ブラックバス釣りの楽しいシーズンを迎えた。夏から秋へと季節が移りゆくなかで、陽気が涼しくなるとともに活性も上向く。茨城・新利根川「松屋」(松田健一店主=66)では40センチ超級もヒットしている。初心者でも楽しめるこの季節、実際にどんな狙い方をすればいいのか? バスプロの茂手木祥吾氏(45)の釣行に同行してみた。

茂手木プロ、松屋からの情報や川を自分で見て仮説を立てていた。「8月半ばの大雨で増水していた川は、減水に転じている。水が減って、エサとなる小魚やエビ類がアシ際から水量のある少し沖側に逃げ出す。ブラックバスはこれを追って、シャロー(浅場)の奥のアシ際から少し離れた流れの宙層に出ている」。

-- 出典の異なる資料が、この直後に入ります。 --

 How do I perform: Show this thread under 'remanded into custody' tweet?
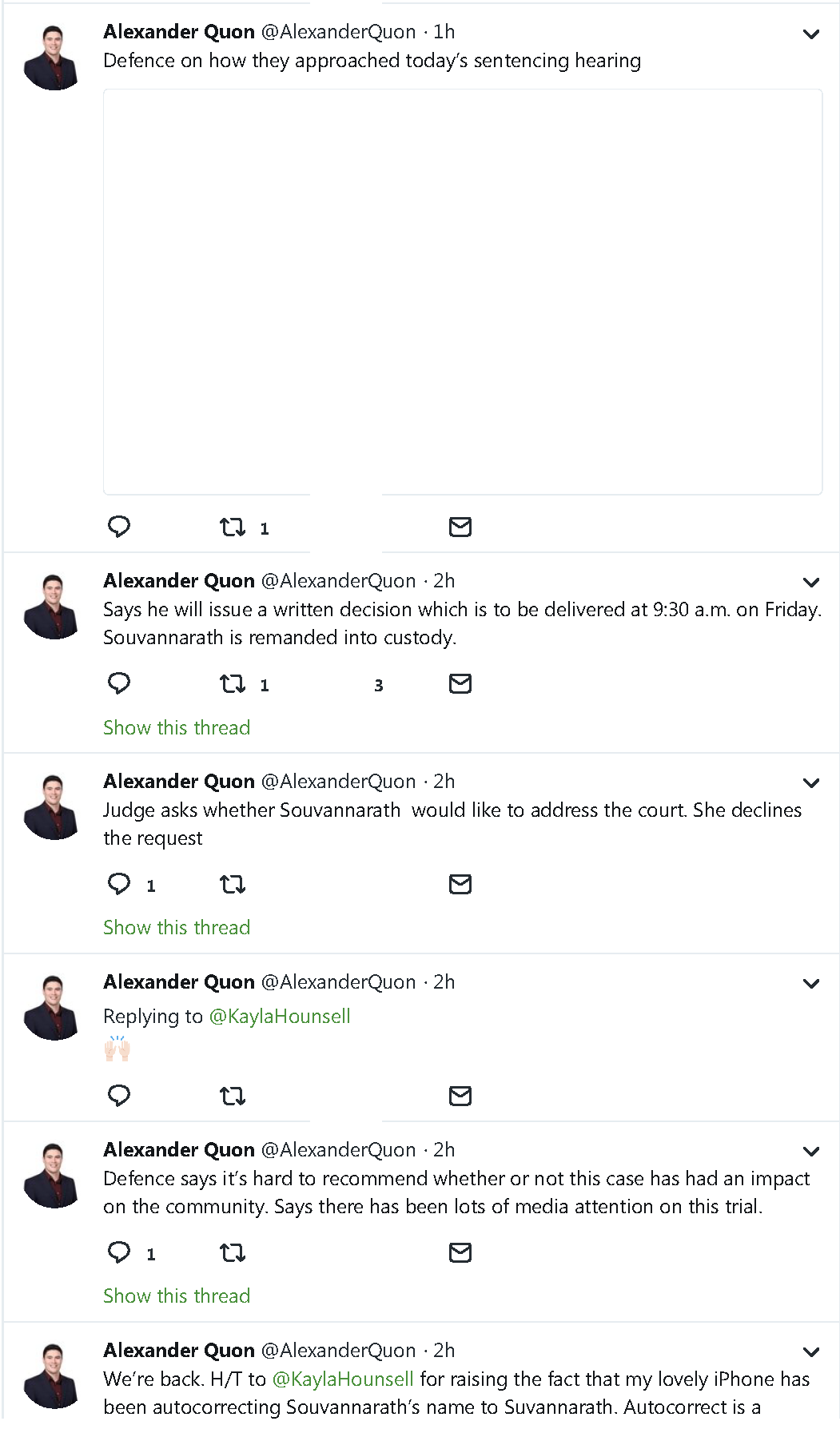tap(177, 727)
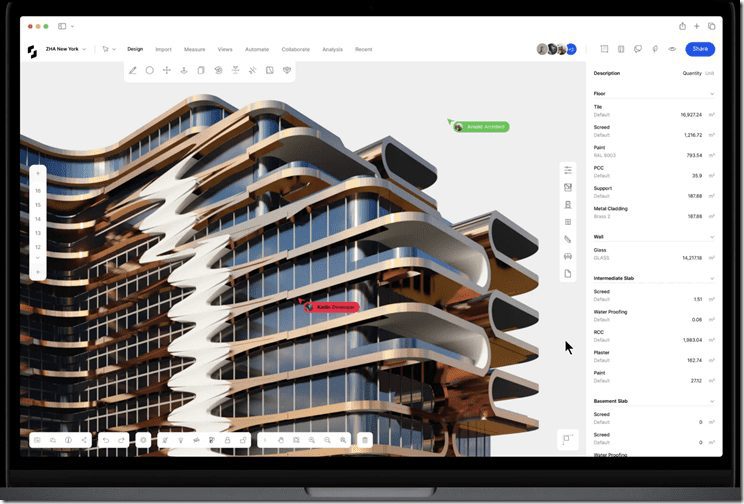
Task: Click the trash delete icon
Action: pos(365,440)
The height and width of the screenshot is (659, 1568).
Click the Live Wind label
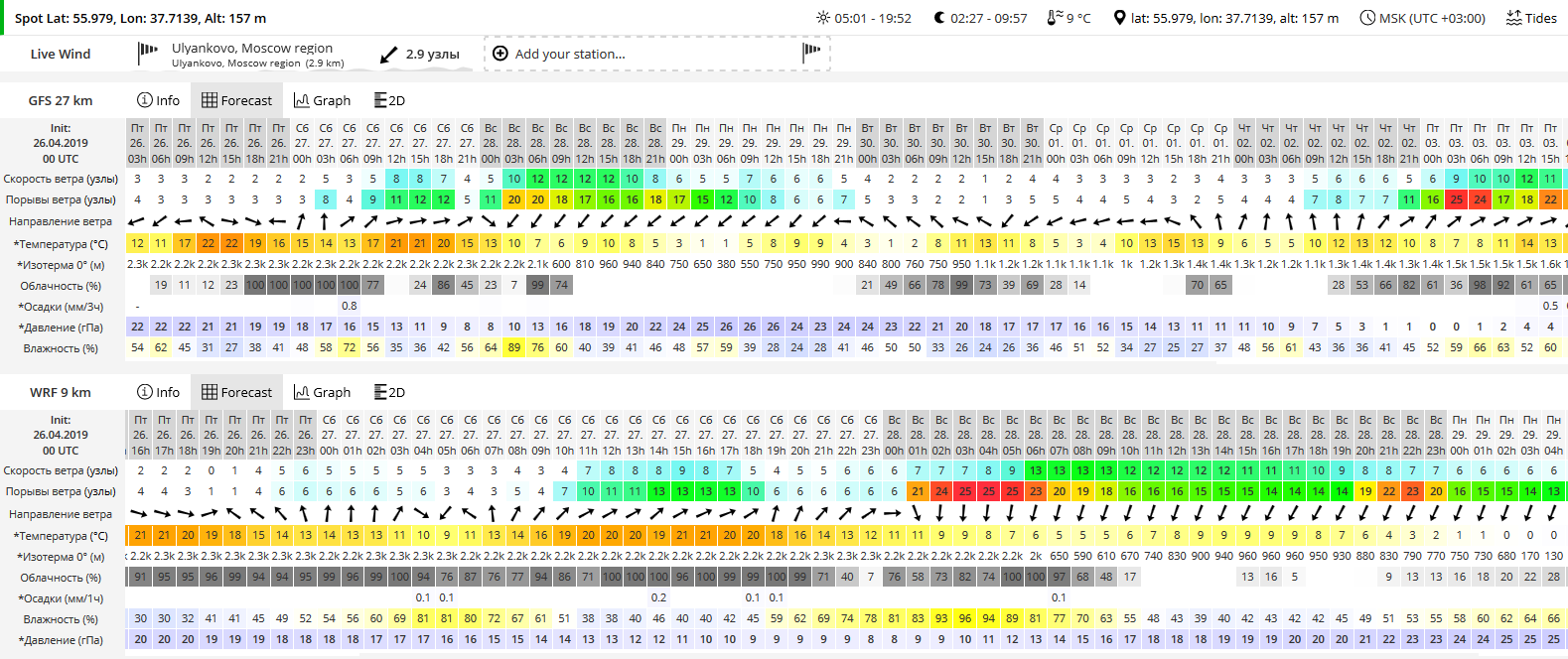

自分の見立てが正確かどうか、店前からまずは上流部へとさかのぼってルアーをいろいろ試した。増水していれば、アシ際ギリギリにボートを近づけてもいいだろう。減水のため、2~5メートルほど離す。バスの真上にボートを浮かせると、警戒させてしまうからだ。

ネコリグやノーシンカーワームを落とし込んだと思ったら、ポッパー、クランクベイト、スピナーベイトをフルキャストして巻いてくる。攻めるポイントもさまざまだ。アシ際、クイ周り、護岸ブロック、大きな木が川面に覆いかぶさってできた影、橋脚周りなどなど。バスがいないと判断したら、次々とルアーと攻め場所を変えた。

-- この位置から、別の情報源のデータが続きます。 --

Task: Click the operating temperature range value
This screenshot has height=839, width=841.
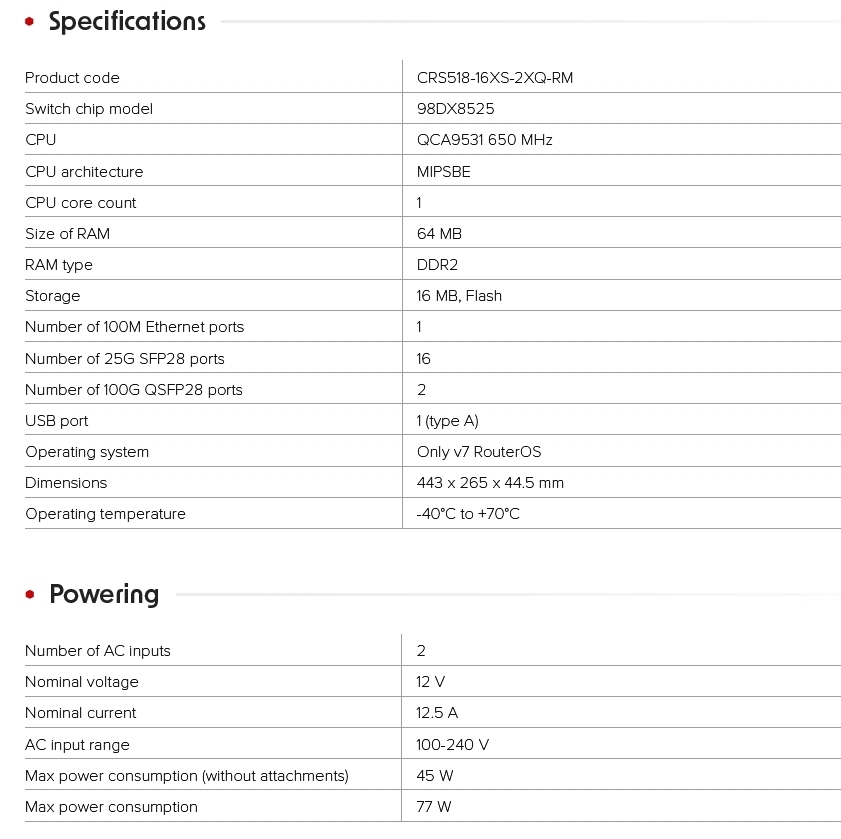Action: (468, 514)
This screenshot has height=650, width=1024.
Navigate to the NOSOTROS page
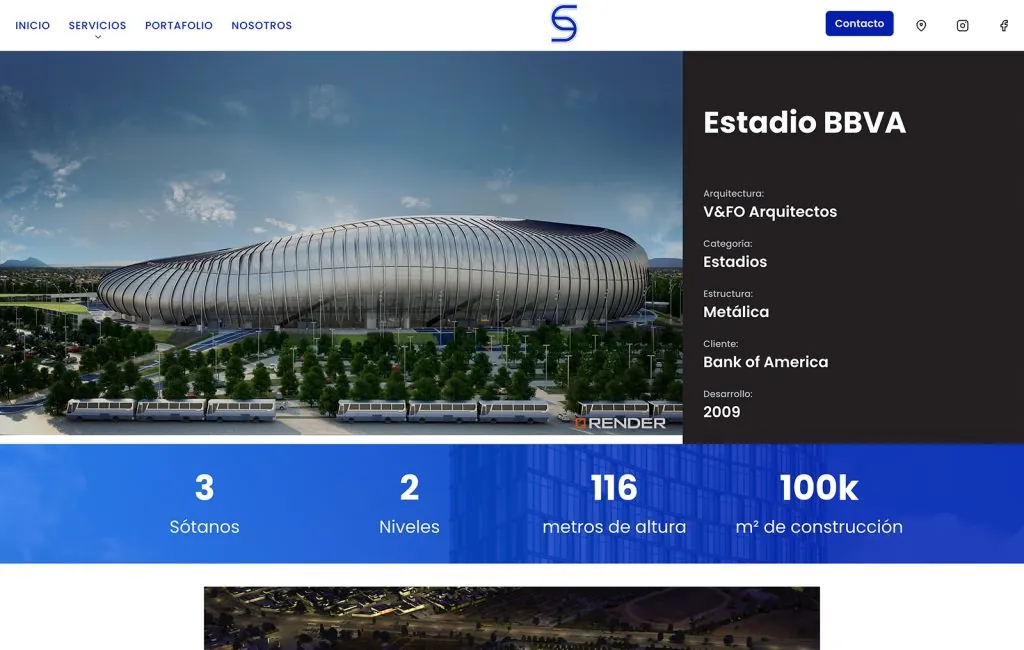pyautogui.click(x=262, y=25)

「釣行前夜の雨のせいか、冷たい水が入ってアワ立ち、水が濁っている上流部は見切りをつけます。酸素が少なくて魚がいませんから」。

午前5時30分ごろのスタートから探し回ること2時間半、良さそうな場所を下流部で見つけた。河口水門手前のアシ際。護岸ブロックの横にアシが生い茂り、少し飛び出たアシの突端には南西からの風も吹いてさざ波が立っている。アシ際から少し川底が下がり気味にもなっている。「同じ川でも、こういった場所は水質が良く、風が当たって酸素も豊富だから、バスはいるはずです」。

好条件が重なるポイントでネコリグを落とすと、いきなり33センチのバスはヒットしてきた。5・5インチ(約14センチ)のワームを真ん中でフックに引っかける。水中でV字を描いてエビが逃げ惑うさまを演出して誘った。

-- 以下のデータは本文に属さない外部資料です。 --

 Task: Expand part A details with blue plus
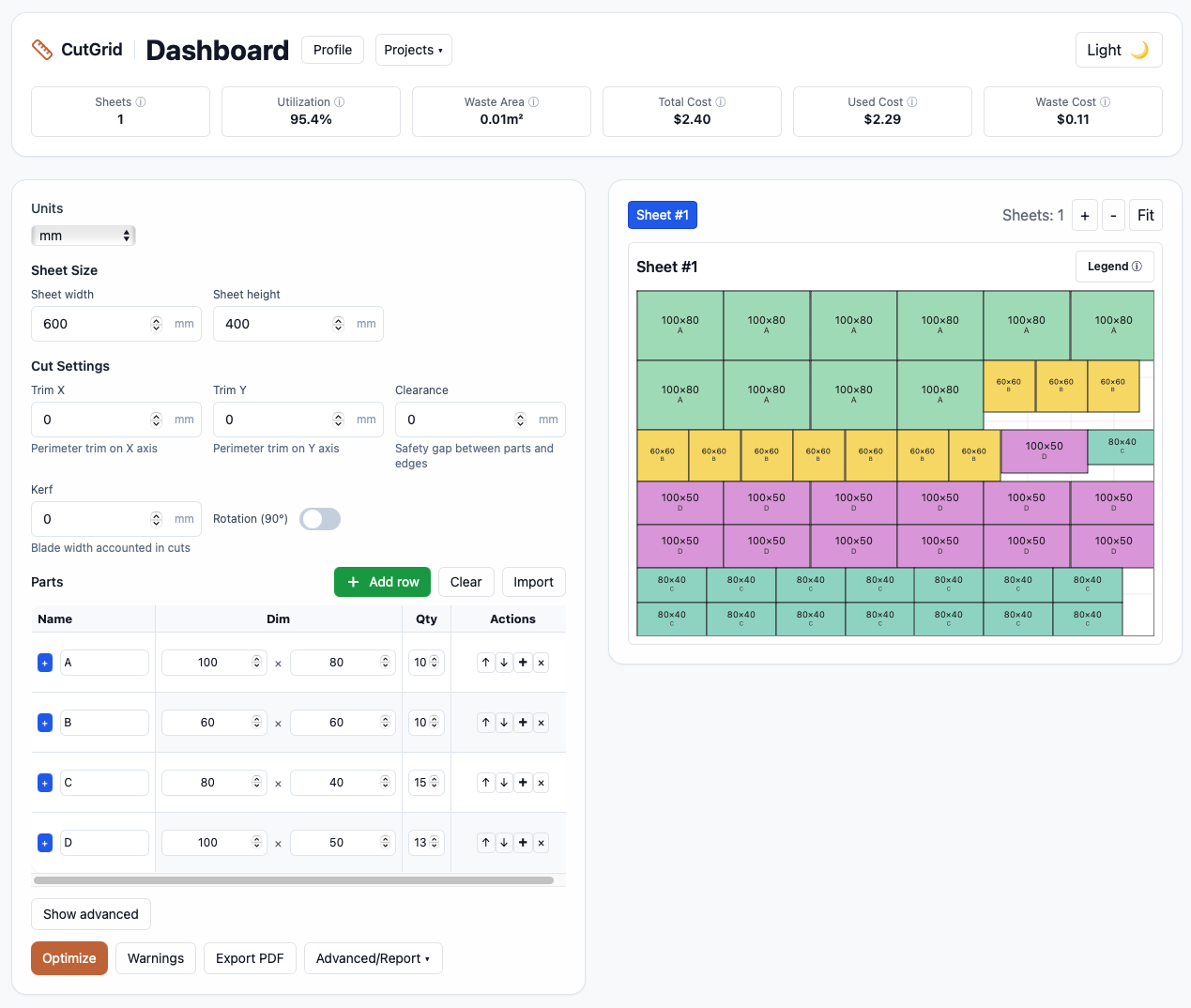coord(45,663)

答えが出た。次いでスノヤワラのアシ際への場所を移し、32センチをヒットさせる。エサとなるエビが水中で泳いでいるのが見えた。続いて妙義水道の水門の矢板周りで35センチと、同じパターンを追釣した。「アシ際からバスが出てくる距離感を保って誘った。酸素があって適温でエサのある場所を見つけるのが、夏から秋にかけてヒットさせるコツです」。トーナメントでいろいろな経験をしてきた茂手木プロの実釣パターン、初心者にも参考になる。

<茂手木プロのアドバイス>

◆水深チェック 魚探を持っていない人は、自分のロッドの穂先を水面に突き刺して、水深をチェックする。穂先が底に着けば、深さが分かる。

◆リールの使い分け 細めのラインで軽いルアーを投げるならスピニングリール、太めのラインで重めのルアーを落とすならベイトリールと、使い分ける。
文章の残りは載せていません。